(Saved entries)
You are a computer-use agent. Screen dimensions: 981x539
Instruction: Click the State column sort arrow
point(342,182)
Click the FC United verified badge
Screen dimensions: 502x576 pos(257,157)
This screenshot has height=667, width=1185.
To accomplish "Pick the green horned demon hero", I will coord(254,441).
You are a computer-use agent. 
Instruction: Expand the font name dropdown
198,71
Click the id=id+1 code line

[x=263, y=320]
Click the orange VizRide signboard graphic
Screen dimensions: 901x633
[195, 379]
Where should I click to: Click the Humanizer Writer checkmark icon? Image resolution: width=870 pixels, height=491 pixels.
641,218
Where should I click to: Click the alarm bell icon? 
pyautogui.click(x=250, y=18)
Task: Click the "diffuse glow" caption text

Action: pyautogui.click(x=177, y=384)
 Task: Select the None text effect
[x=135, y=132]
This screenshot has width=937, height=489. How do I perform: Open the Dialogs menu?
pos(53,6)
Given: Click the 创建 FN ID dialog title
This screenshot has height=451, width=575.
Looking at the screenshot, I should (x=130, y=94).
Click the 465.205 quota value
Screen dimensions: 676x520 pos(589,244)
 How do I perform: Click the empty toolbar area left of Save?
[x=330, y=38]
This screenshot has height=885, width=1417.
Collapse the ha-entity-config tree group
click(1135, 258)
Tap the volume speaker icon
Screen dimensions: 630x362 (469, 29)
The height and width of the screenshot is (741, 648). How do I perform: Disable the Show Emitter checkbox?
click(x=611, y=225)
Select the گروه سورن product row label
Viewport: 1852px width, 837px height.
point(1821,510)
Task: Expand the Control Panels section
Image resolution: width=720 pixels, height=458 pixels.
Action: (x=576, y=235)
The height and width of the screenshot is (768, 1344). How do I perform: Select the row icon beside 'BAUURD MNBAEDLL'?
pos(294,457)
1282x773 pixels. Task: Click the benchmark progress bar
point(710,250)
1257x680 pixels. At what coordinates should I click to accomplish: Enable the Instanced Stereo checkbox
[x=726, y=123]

TASK ITEM:
A single figure is required: the number of lines in the data above in which the word "computer" appears.

YOUR SOLUTION:
2